Juan Varela était à son
poste, élégant comme toujours. Pantalons sobres, chemise blanche pressée, elle
était certaine qu’il passait en moyenne plus de temps à se coiffer qu’elle.
« Mademoiselle
Lytvyn! », dit-il avec son accent charmant. « Vous avez fait bon
voyage?
— Oui, sans pépin…
Comment va notre ami?
— Ah! Je suis
soulagé », dit-il en posant une main sur son cœur. « Ce n’est que
votre ami? Je n’ai plus à être
jaloux? » Il lui fit un clin d’œil.
« Juan…
— Chambre 1102 »,
dit-il en glissant la clé sur le comptoir. « Laissez-moi porter votre
bagage…
— C’est gentil, mais
je m’en occupe. » Avant de prendre la clé, elle déposa à côté l’enveloppe
qu’elle avait préparée pour le remercier, avec un petit mot gentil et un
généreux pourboire. Juan l’empocha en lui faisant un sourire charmant qui
disait : À votre service!
Son cœur battait de
plus en plus fort à chaque marche qu’elle montait… Elle se sentait aussi gaga
qu’une adolescente qui allait à la rencontre de Pinck ChaCha. Elle avait
l’impression de flotter…
Elle prit une profonde
inspiration avant de mettre la clé dans la serrure. Pourquoi était-elle si
tendue?
Elle poussa la porte
et entra à pas de loup. La chambre était obscure; tous les rideaux étaient
tirés. Il fallut un instant pour que ses yeux s’accommodent à la pénombre après
l’éclat du lobby. Il régnait sur l’endroit une atmosphère étouffante, humide,
déplaisante.
Une chaise tirée, des
vêtements éparpillés, des déchets dans la poubelle… Un lit tout défait et un
matelas à moitié dénudé laissaient croire à des nuits tumultueuses. Édouard
dormait, à moitié entortillé dans un drap, la tête entre deux oreillers.
L’adolescente gaga fut
un peu déçue; l’amoureuse adulte un peu attendrie.
Elle s’assit au coin
du lit; Édouard se réveilla en sursaut. Il avait mauvaise mine : les
traits tirés, les joues creuses, le front en sueur. Après un instant de
confusion, il lui fit un sourire fatigué et essaya de se redresser. « Félicia,
je suis désolé, je…
— Tu as été malade?
— Un petit peu,
ouais… » Félicia devinait l’euphémisme. « Ça n’a pas arrêté depuis
que je t’ai appelée… »
Elle devinait ce que ça impliquait. « Tu aurais dû me le
dire dans ton courriel…
— Et toi, tu aurais dû
m’avertir que tu t’en venais… Je ne dois pas être beau à voir… »
Un peu piquée d’être
reçue par des réserves, elle alla tirer les rideaux et ouvrir les fenêtres.
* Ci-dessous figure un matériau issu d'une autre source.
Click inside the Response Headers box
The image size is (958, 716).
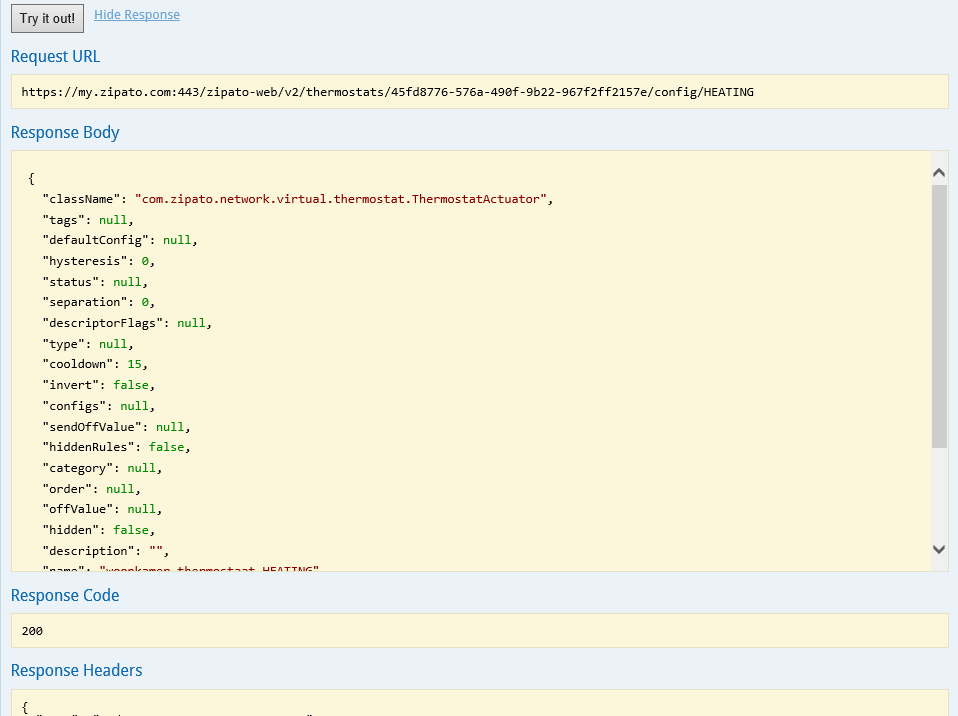[x=479, y=703]
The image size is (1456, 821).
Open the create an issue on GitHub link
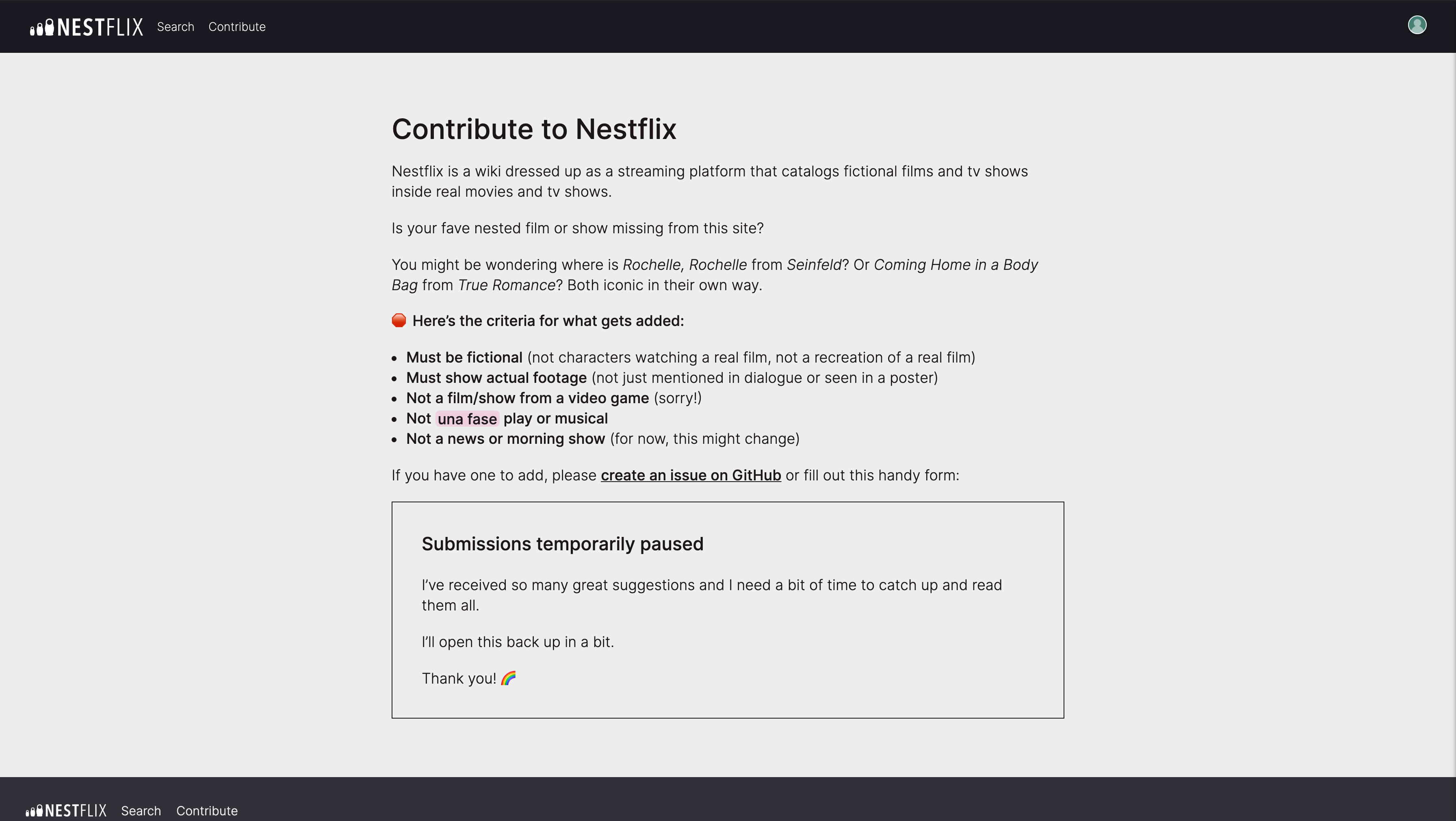pyautogui.click(x=691, y=475)
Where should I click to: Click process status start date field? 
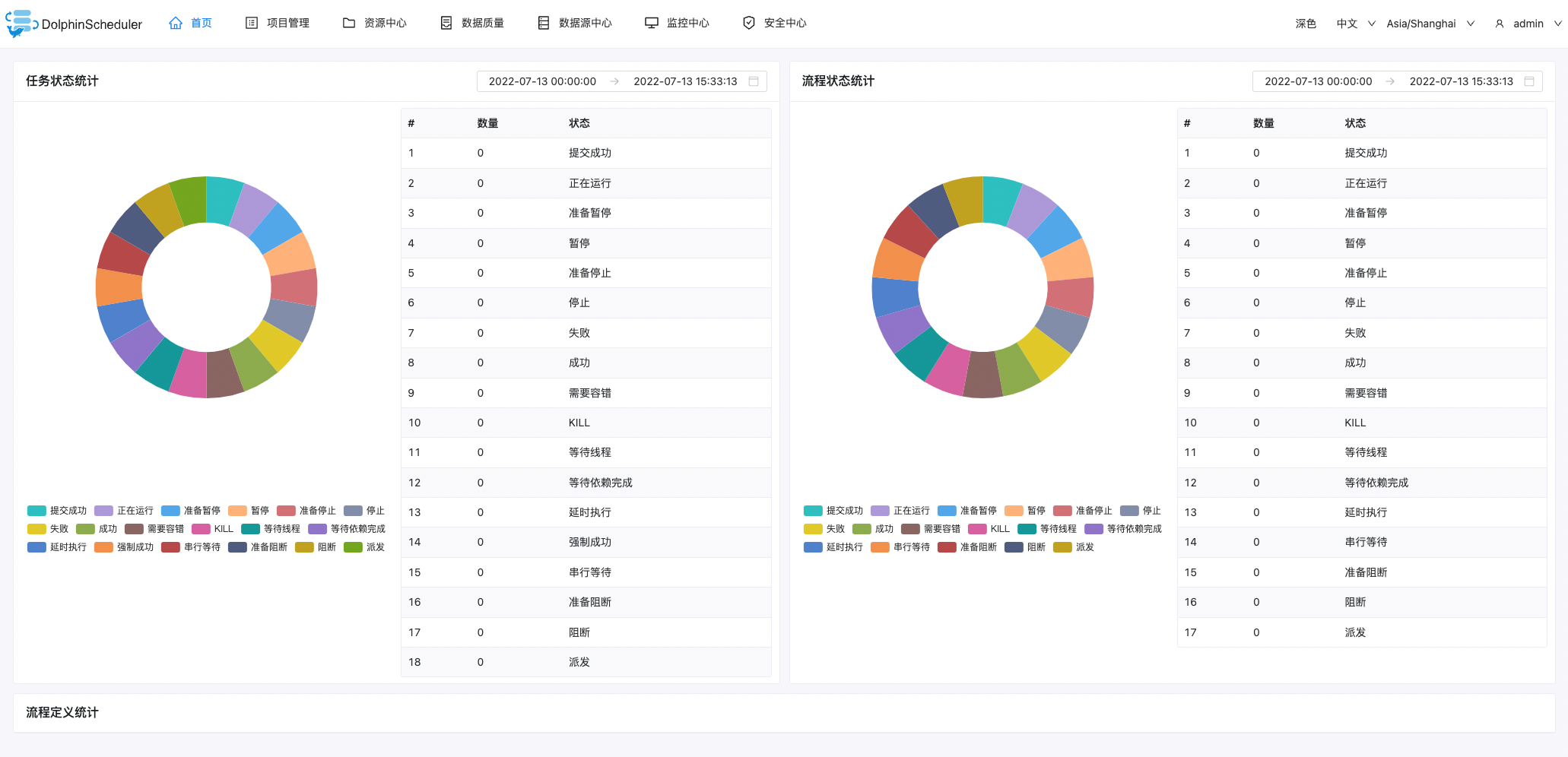[x=1318, y=81]
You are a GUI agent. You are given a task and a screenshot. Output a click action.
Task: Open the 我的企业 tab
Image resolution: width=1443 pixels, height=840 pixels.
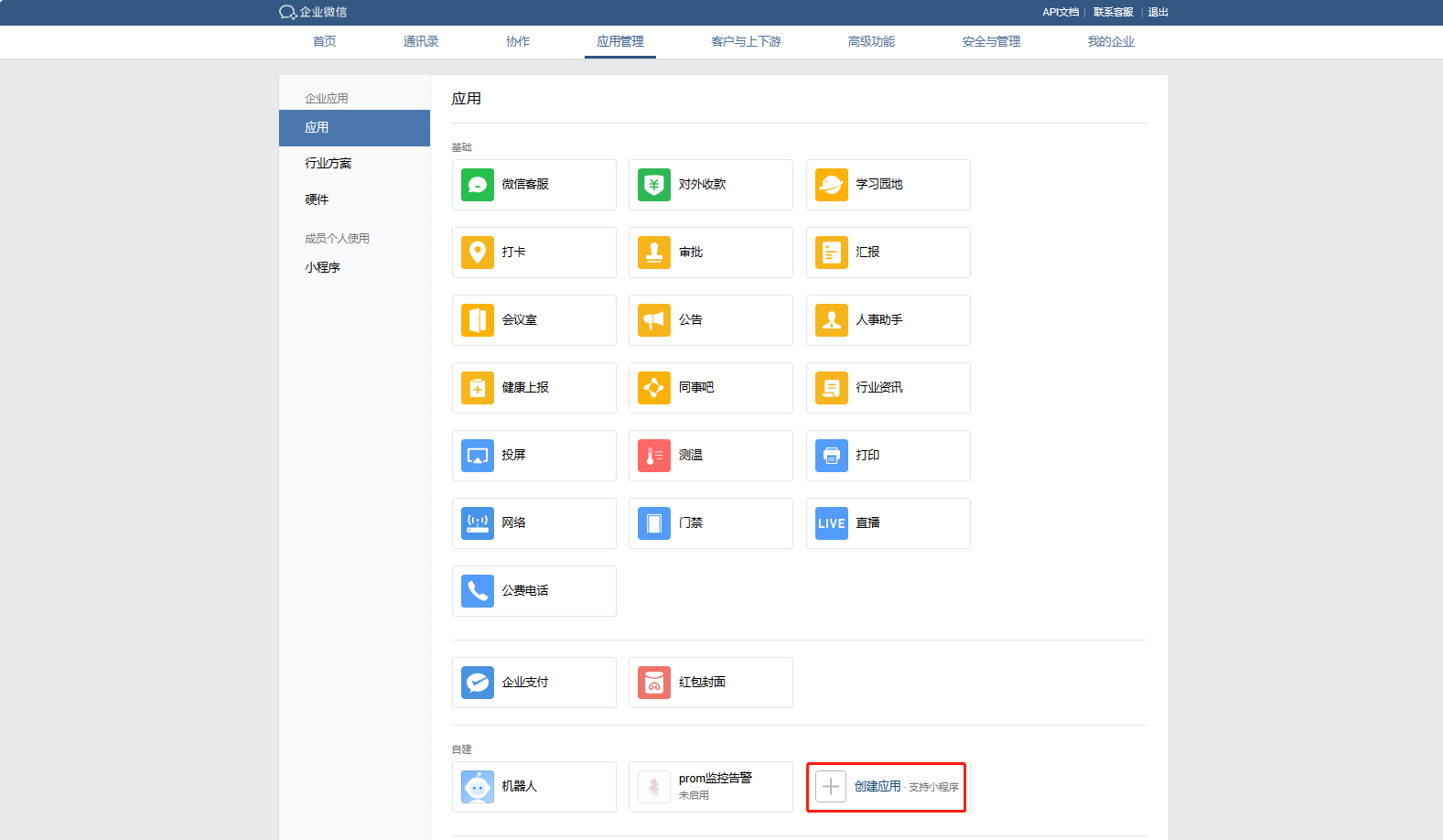[1111, 42]
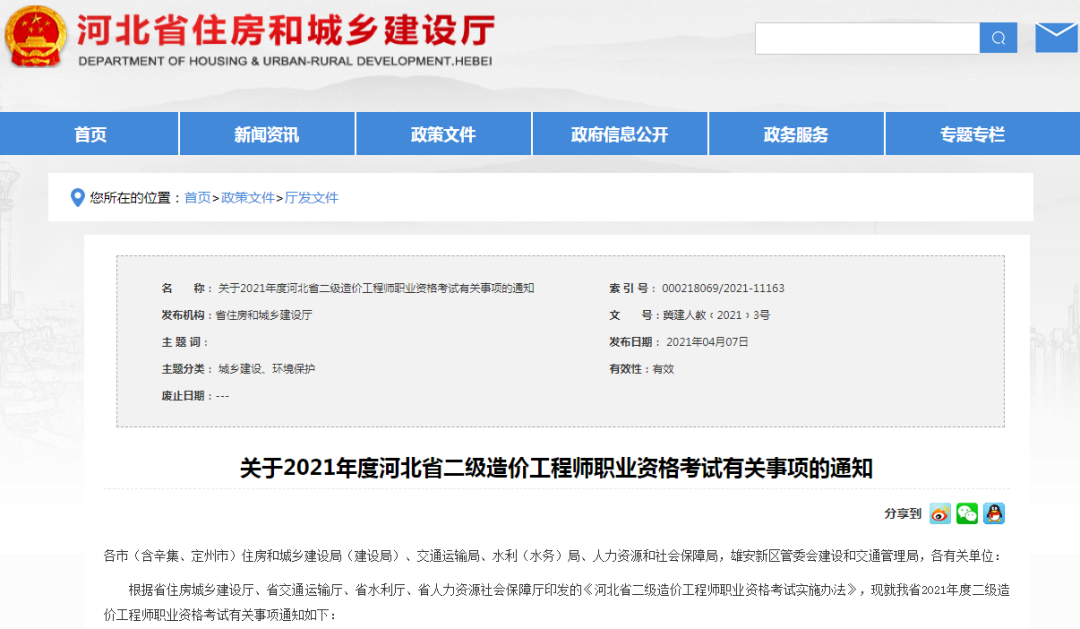
Task: Click the article headline about 二级造价工程师 exam
Action: pos(556,468)
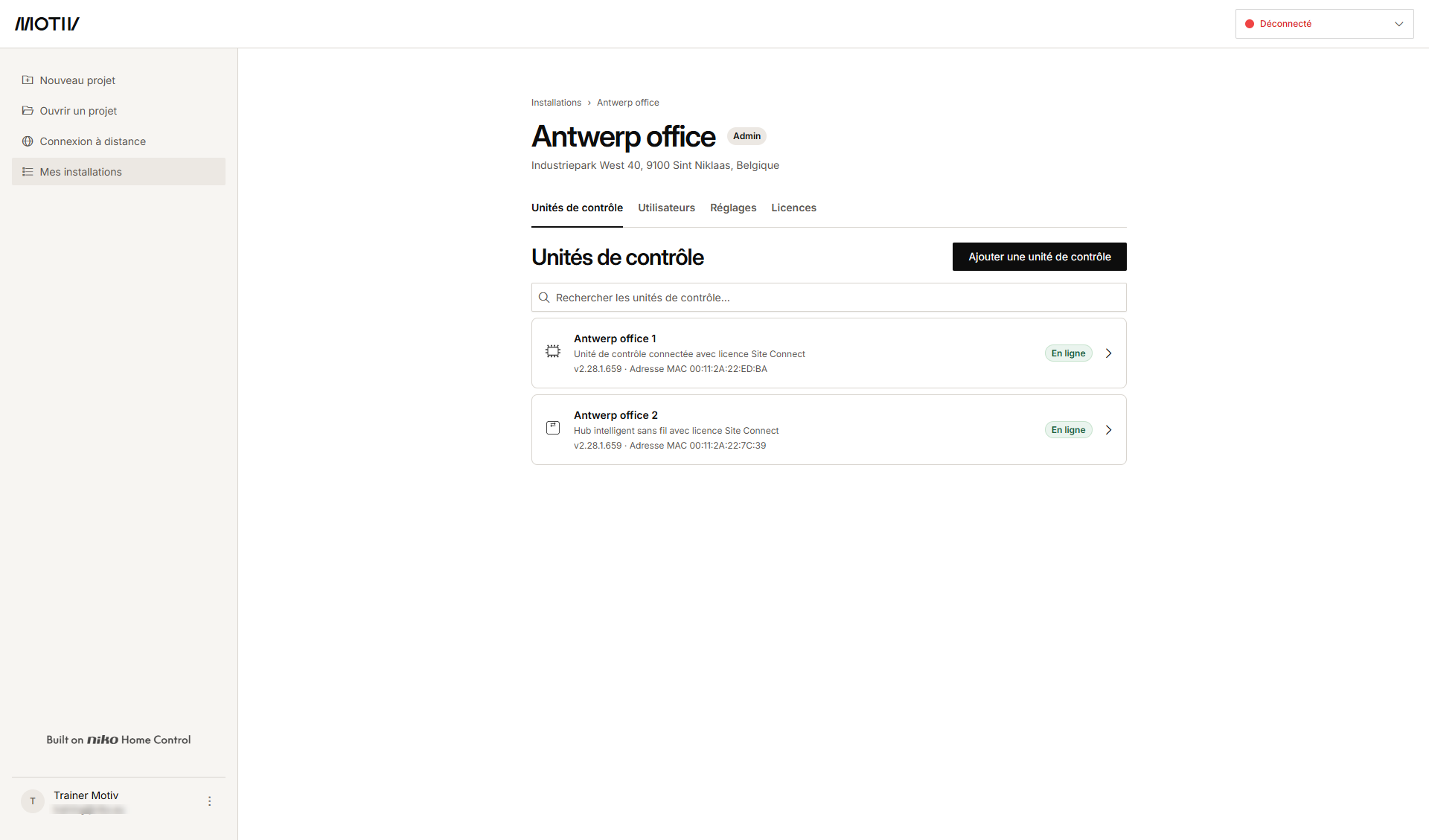Switch to the Réglages tab

coord(733,208)
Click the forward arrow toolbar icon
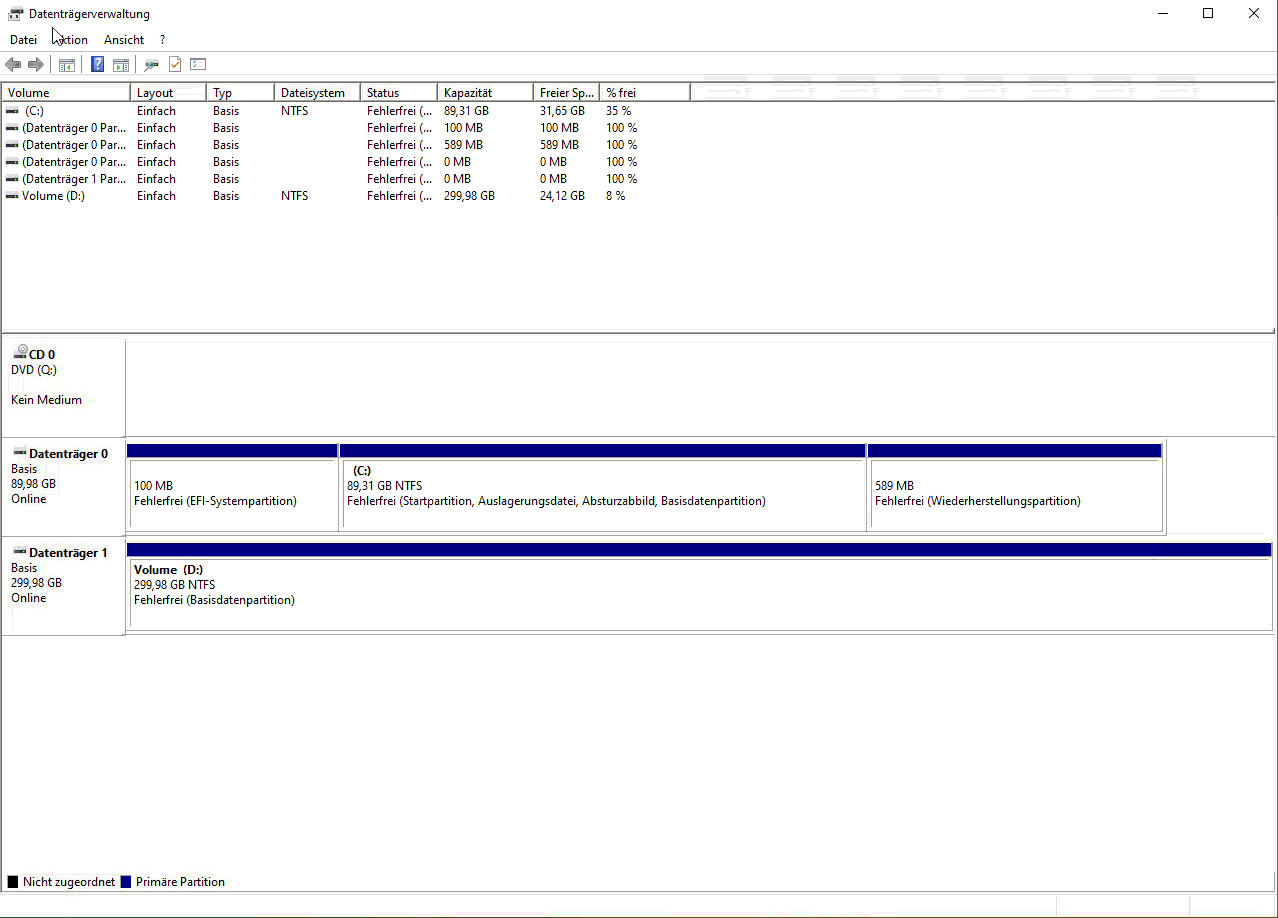 pyautogui.click(x=36, y=65)
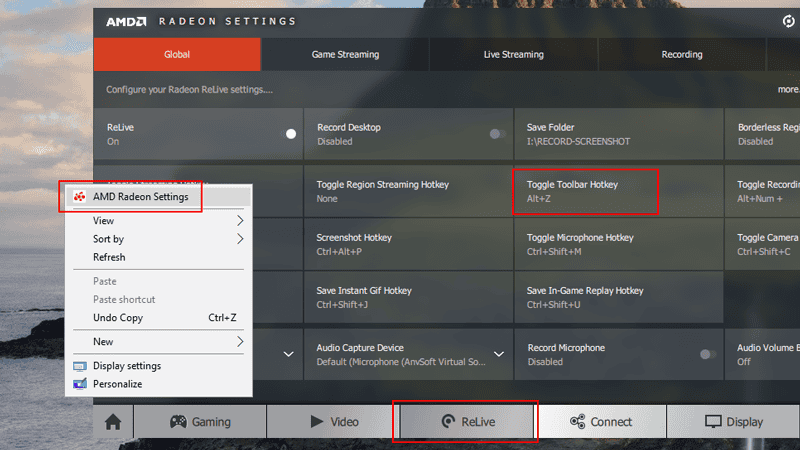This screenshot has width=800, height=450.
Task: Click the AMD Radeon Settings context menu icon
Action: [79, 197]
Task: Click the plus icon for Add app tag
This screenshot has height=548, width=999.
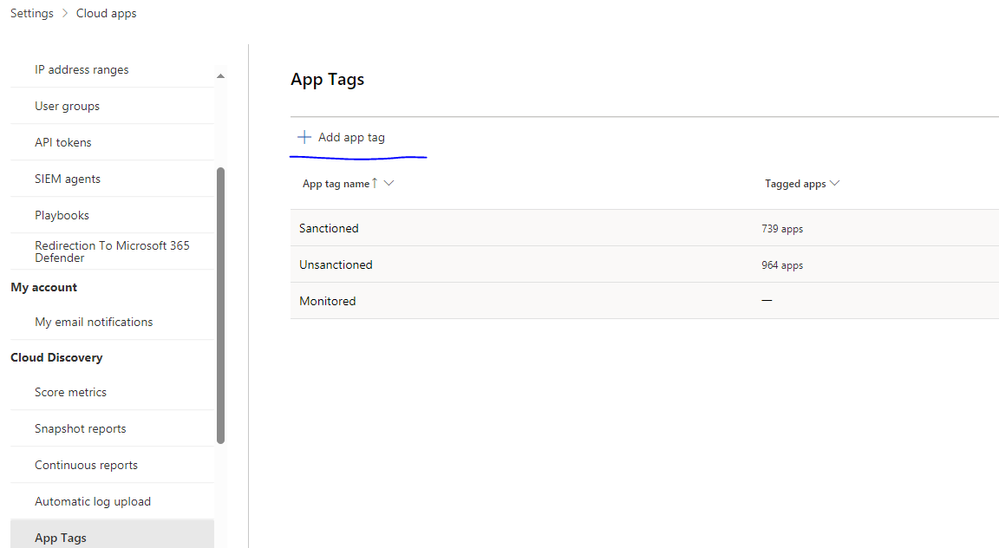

Édouard réagit comme l’aurait fait un vampire. « On étouffe, ici…
— C’est mon enfer… La
fenêtre fermée, je baigne dans ma sueur… La fenêtre ouverte, la lumière et les
bruits de circulation à l’extérieur m’empêchent de dormir…
— Je meurs de faim.
As-tu mangé aujourd’hui?
— Presque pas.
Quelques fruits…
— Je connais un super
resto juste au coin de la rue… C’est moi qui t’invite. Tu pourras tout me
raconter…
— Je ne sais pas… J’ai
l’appétit bousillé… Je… Qu’est-ce que tu fais? »
Qu’est-ce que tu penses? Je
me déshabille! « J’ai besoin d’une douche. Et toi aussi. Tu préfères y
aller en premier? À moins que nous la prenions ensemble?
— Je… Oui. Ensemble.
Ça va faire du bien. »
Félicia ne s’attendait
plus à des retrouvailles torrides… Mais c’était déjà un pas dans la bonne
direction.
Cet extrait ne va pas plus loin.